> Directions:
Gather every line in the rows below that contains the word "width". Count a line only when the word appears there with the same capitalization.

Stored dataset items
§ §

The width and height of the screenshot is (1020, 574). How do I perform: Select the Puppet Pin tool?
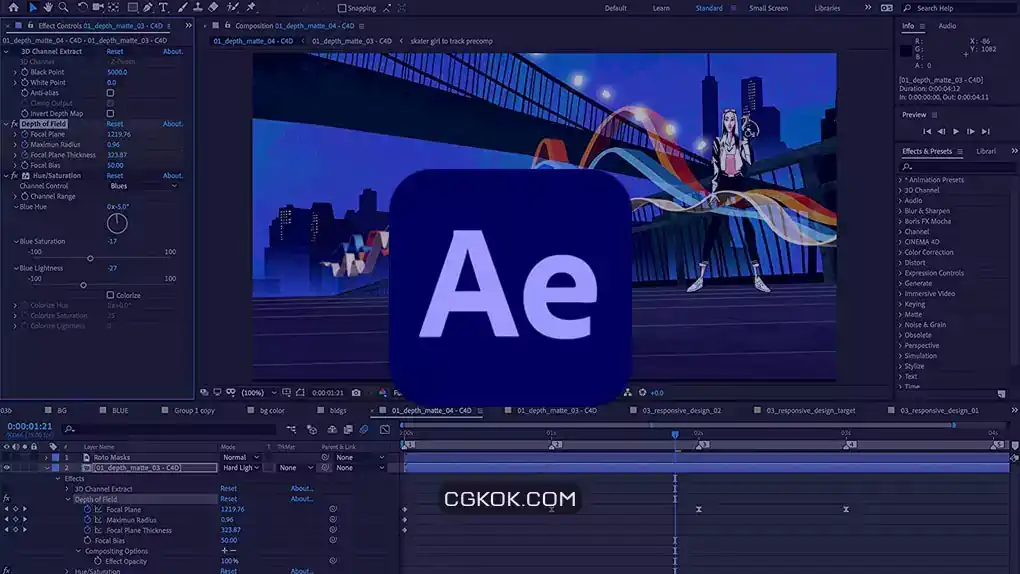coord(250,7)
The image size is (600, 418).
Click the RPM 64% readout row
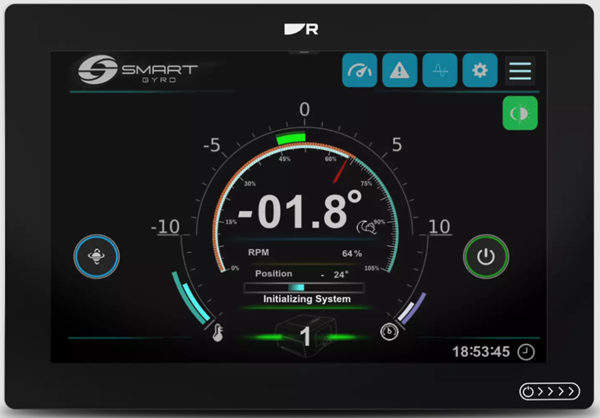[x=306, y=254]
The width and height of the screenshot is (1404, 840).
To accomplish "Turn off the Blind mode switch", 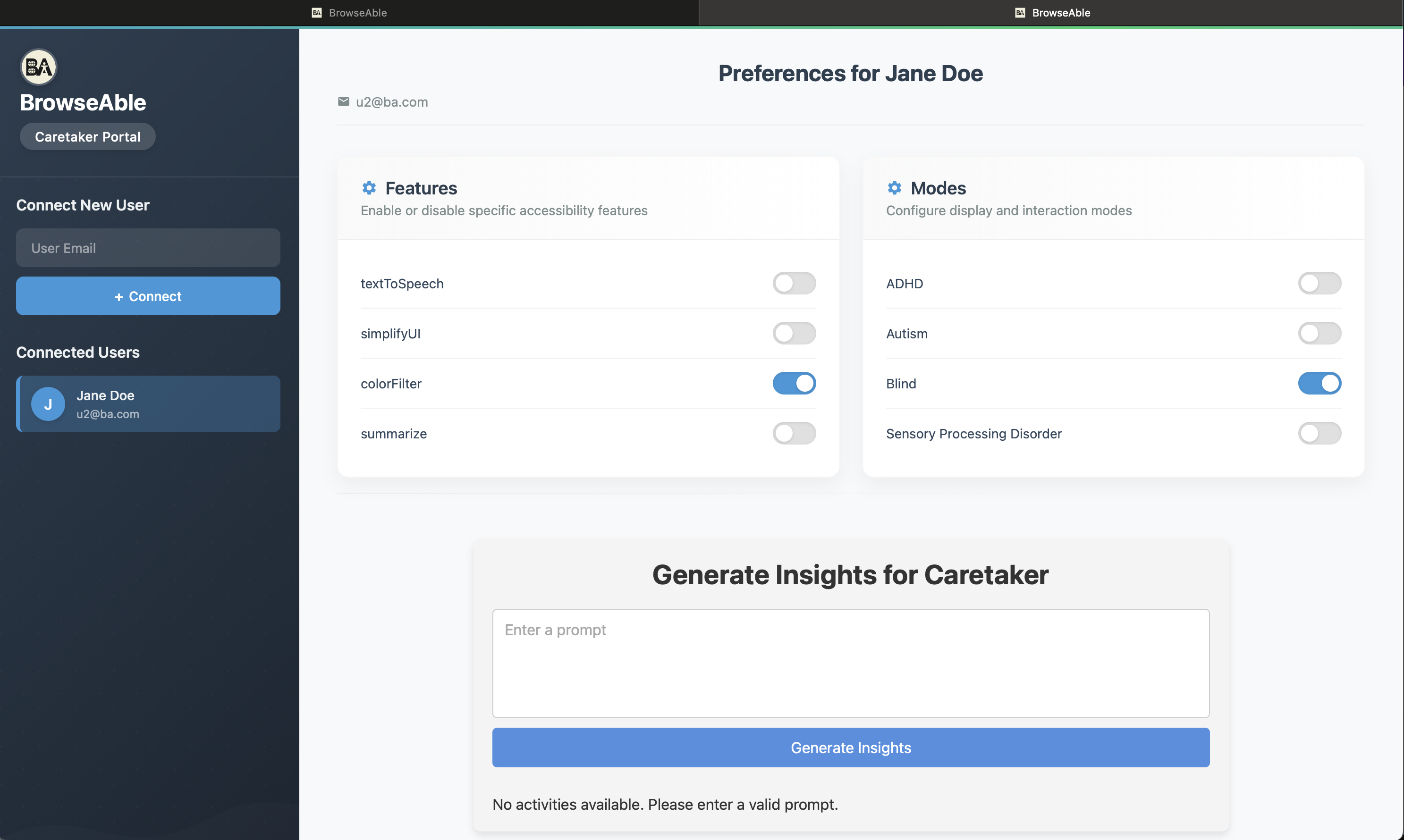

§ §

> Expected answer:
The width and height of the screenshot is (1020, 574). How do I perform: Select the Puppet Pin tool?
The width and height of the screenshot is (1404, 840).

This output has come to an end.